Sampai entah berapa jauh jalan, barisan Banser terdengar mengarahkan masuk ke sebuah jalan yang lebih kecil. “Pengajian Cak Nun, pengajian Cak Nun”, maka saya ikut saja, ternyata belum begitu dekat juga. Hanya saja selalu ada lelaki-perempuan berkostum Banser berjaga di sepanjang jalan. Jadi saya merasa aman dari ancaman nyasar, saya sering kesasar soalnya.

Melihat jumlah Banser yang terlibat, menyaksikan mereka juga sangat menikmati sepanjang acara Sinau Bareng dalam rangka Merti Desa Dusun Nangsri ini, saya jadi bertanya-tanya kalau waktu itu di Twitter ada sejenis makhluk intelek unyu yang bilang Mbah Nun merendahkan Banser, sebenarnya dia bicara atas nama siapa sih? Pede amat mengambil kesimpulan sepihak. Mungkin memang media sosial dengan kehidupan real tidak selalu seiring sejalan. Bahkan kemungkinan besar terpisah.

Bangsa Vulcan di serial Star Trek adalah makhluk yang motivasinya adalah logika dan keinginan untuk belajar pada makhkuk yang berbeda dari mereka. Mungkin seperti Mas Arif yang saya jumpai sedang duduk sendirian bersandar di pagar malam itu (saya tidak berniat puitis, tapi setelah saya baca lagi tulisan ini, frase “pagar malam” keren yah?).

Beliau anak bungsu dari enam bersaudara, lulusan Akademi Teknik Kulit yang sehari-hari bekerja di kelurahan di kediamannya di Banguntapan. Mas Arif ini mengaku selalu datang di setiap acara Maiyah dan Sinau Bareng selama lokasi acara masih di wilayah Yogya. Beliau tidak bisa berjauhan dari kota ini karena juga mesti menjaga ibunya yang sudah sepuh di rumah.
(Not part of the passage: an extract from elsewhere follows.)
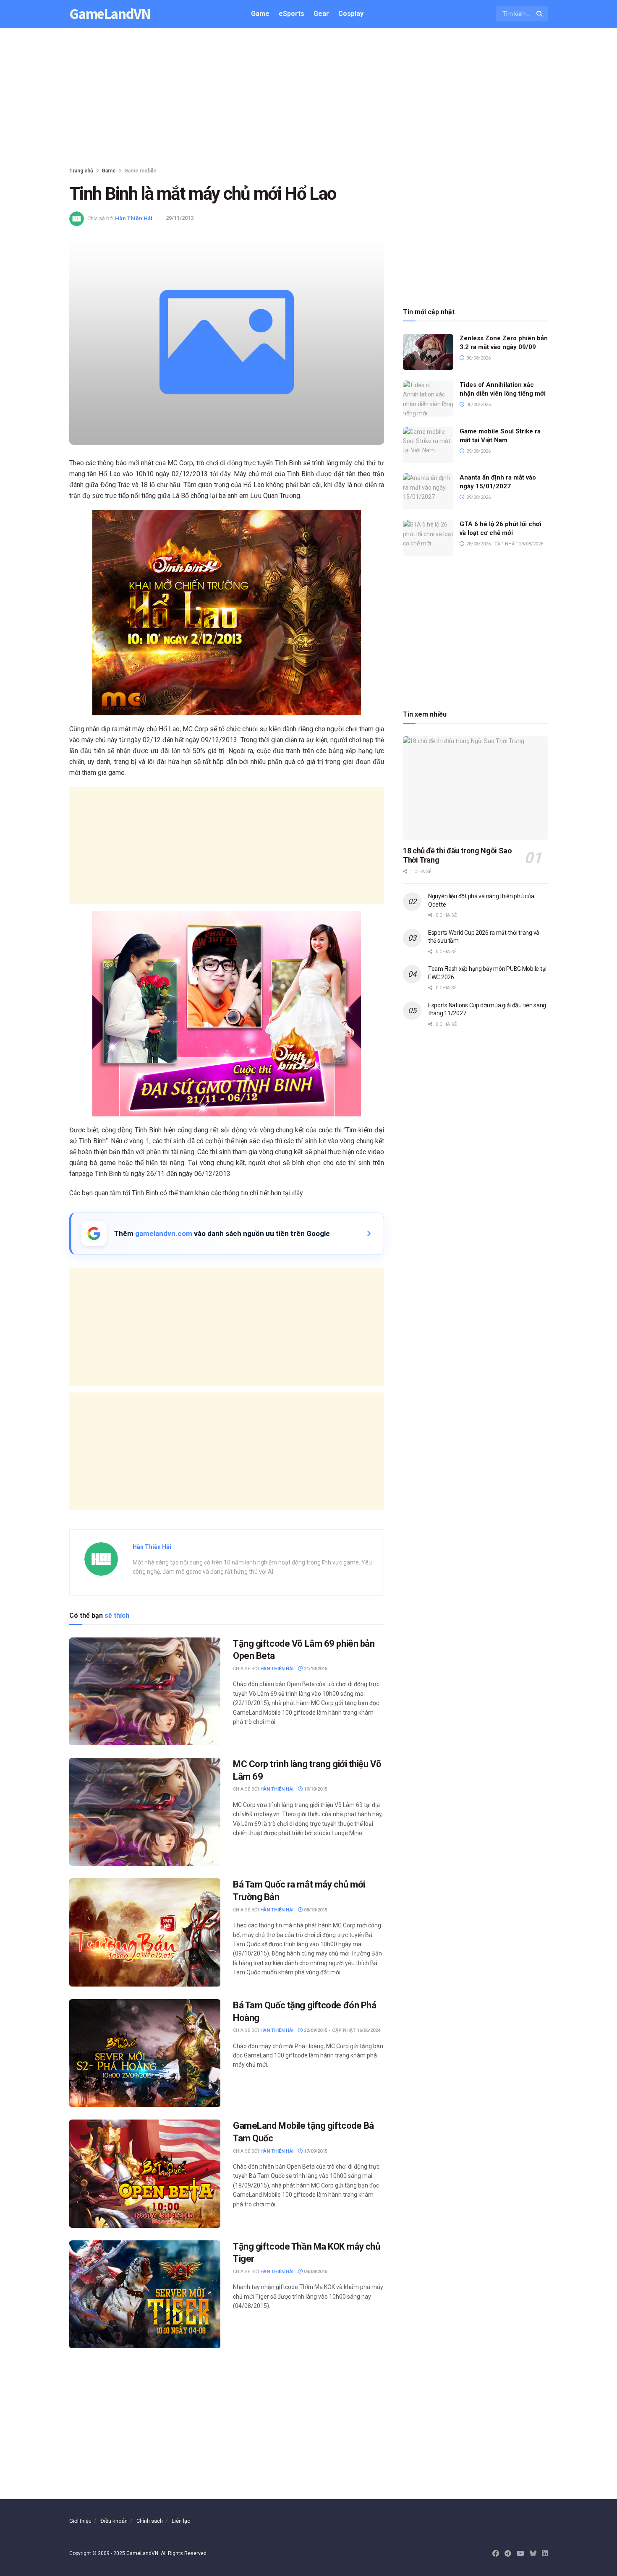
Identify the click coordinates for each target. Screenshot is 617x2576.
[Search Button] (540, 13)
Mas Arif sudah aktif ber-Maiyah sejak SMA-nya dulu pernah mengundang Mbah Nun dan KiaiKanjeng dalam sebuah acara internal khusus untuk siswa-siswinya. “Di mana saja ada Maiyahan, pasti nonton Mas. Habib Syekh juga, Habib Luthfi kalau di Yogya juga saya usahakan nonton”. Yang saya tangkap, Mas Arif ini ingin selalu belajar. Dia hanya menetapkan satu batasan, yakni selama pengajian itu TIDAK SEDANG membahas dan mengharamkan tahlilan. “Berpendapat koyo ngono yo oleh, tapi mbok ya ndak usah diomongin apalagi di pengajian. Marakke loro ati”.

Namun beliau juga tidak jatuh pada sikap berkubu-kubu seperti klub anti Wahabi atau kubu anti HTI, karena lanjutnya, “Pengajian HTI dulu saya juga sering masuk. Mereka tidak selalu bahas tahlilan bid’ah kan. Asal pas bahasannya ndak sedang kayak gitu, saya masuk-masuk saja. Banyak bahasan yang bagus juga di sana. Eh kok sekarang dilarang pemerintah. Politik sih, ndak paham saya”. Yang saya lihat, manusia-manusia Maiyah memang teliti melihat celah, sehingga hidup mereka khusyuk pada pemaknaan dan pencarian yang otentik. Dialektika jihad-ijtihad terus aktif memutar mesin-mesin logika dalam proses diri tanpa henti.